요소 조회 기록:

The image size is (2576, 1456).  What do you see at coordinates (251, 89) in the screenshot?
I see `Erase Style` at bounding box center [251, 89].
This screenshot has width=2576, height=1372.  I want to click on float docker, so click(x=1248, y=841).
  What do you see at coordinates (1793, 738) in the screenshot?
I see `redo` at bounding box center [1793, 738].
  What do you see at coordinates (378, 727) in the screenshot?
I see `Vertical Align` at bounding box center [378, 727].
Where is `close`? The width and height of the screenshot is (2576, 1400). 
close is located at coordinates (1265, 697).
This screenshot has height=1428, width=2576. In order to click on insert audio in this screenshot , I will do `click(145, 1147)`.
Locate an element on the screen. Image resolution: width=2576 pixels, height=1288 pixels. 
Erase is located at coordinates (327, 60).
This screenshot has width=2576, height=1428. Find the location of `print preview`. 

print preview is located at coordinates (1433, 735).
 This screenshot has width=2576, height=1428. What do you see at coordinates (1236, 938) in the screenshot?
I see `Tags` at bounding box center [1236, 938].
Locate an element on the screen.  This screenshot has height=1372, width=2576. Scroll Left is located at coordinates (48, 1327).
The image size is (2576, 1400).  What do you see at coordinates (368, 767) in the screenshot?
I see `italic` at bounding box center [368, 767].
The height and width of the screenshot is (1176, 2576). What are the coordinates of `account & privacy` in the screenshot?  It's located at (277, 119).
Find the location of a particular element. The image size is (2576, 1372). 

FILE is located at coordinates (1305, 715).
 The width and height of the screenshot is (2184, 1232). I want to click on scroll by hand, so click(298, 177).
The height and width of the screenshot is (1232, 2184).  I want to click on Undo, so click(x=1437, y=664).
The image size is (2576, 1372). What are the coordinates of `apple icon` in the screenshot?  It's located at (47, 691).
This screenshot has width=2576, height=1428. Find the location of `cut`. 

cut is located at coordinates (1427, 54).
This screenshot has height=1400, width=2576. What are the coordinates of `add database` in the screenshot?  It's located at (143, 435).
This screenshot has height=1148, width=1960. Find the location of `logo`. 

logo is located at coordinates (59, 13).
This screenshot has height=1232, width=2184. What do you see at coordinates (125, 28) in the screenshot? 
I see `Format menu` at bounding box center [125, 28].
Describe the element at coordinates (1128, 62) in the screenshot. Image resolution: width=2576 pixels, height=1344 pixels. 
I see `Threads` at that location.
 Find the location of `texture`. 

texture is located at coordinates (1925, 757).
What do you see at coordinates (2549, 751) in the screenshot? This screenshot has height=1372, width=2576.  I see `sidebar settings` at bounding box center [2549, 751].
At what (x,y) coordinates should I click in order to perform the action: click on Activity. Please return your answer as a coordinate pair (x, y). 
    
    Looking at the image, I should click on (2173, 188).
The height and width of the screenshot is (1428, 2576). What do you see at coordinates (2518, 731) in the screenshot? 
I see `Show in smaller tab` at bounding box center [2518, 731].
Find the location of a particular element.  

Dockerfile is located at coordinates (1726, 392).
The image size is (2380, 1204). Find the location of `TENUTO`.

**연습 목표:**
위의 모든 행을 한 글자도 바꾸지 말고 그대로 옮겨 적으세요.

**완성된 답:**
The image size is (2576, 1456).  What do you see at coordinates (251, 89) in the screenshot?
I see `Erase Style` at bounding box center [251, 89].
This screenshot has width=2576, height=1372.  I want to click on float docker, so click(x=1248, y=841).
  What do you see at coordinates (1793, 738) in the screenshot?
I see `redo` at bounding box center [1793, 738].
  What do you see at coordinates (378, 727) in the screenshot?
I see `Vertical Align` at bounding box center [378, 727].
Where is `close`? The width and height of the screenshot is (2576, 1400). 
close is located at coordinates (1265, 697).
This screenshot has height=1428, width=2576. In order to click on insert audio in this screenshot , I will do `click(145, 1147)`.
Locate an element on the screen. Image resolution: width=2576 pixels, height=1288 pixels. 
Erase is located at coordinates (327, 60).
This screenshot has width=2576, height=1428. Find the location of `print preview`. 

print preview is located at coordinates (1433, 735).
 This screenshot has width=2576, height=1428. What do you see at coordinates (1236, 938) in the screenshot?
I see `Tags` at bounding box center [1236, 938].
Locate an element on the screen.  This screenshot has height=1372, width=2576. Scroll Left is located at coordinates (48, 1327).
The image size is (2576, 1400).  What do you see at coordinates (368, 767) in the screenshot?
I see `italic` at bounding box center [368, 767].
The height and width of the screenshot is (1176, 2576). What are the coordinates of `account & privacy` in the screenshot?  It's located at (277, 119).
Find the location of a particular element. The image size is (2576, 1372). 

FILE is located at coordinates (1305, 715).
 The width and height of the screenshot is (2184, 1232). I want to click on scroll by hand, so click(298, 177).
The height and width of the screenshot is (1232, 2184).  I want to click on Undo, so click(x=1437, y=664).
The image size is (2576, 1372). What are the coordinates of `apple icon` in the screenshot?  It's located at (47, 691).
This screenshot has width=2576, height=1428. Find the location of `cut`. 

cut is located at coordinates (1427, 54).
This screenshot has height=1400, width=2576. What are the coordinates of `add database` in the screenshot?  It's located at (143, 435).
This screenshot has height=1148, width=1960. Find the location of `logo`. 

logo is located at coordinates (59, 13).
This screenshot has height=1232, width=2184. What do you see at coordinates (125, 28) in the screenshot? 
I see `Format menu` at bounding box center [125, 28].
Describe the element at coordinates (1128, 62) in the screenshot. Image resolution: width=2576 pixels, height=1344 pixels. 
I see `Threads` at that location.
 Find the location of `texture`. 

texture is located at coordinates (1925, 757).
What do you see at coordinates (2549, 751) in the screenshot? This screenshot has height=1372, width=2576.  I see `sidebar settings` at bounding box center [2549, 751].
At what (x,y) coordinates should I click in order to perform the action: click on Activity. Please return your answer as a coordinate pair (x, y). 
    
    Looking at the image, I should click on (2173, 188).
The height and width of the screenshot is (1428, 2576). What do you see at coordinates (2518, 731) in the screenshot? 
I see `Show in smaller tab` at bounding box center [2518, 731].
Find the location of a particular element.  

Dockerfile is located at coordinates (1726, 392).
The image size is (2380, 1204). Find the location of `TENUTO`.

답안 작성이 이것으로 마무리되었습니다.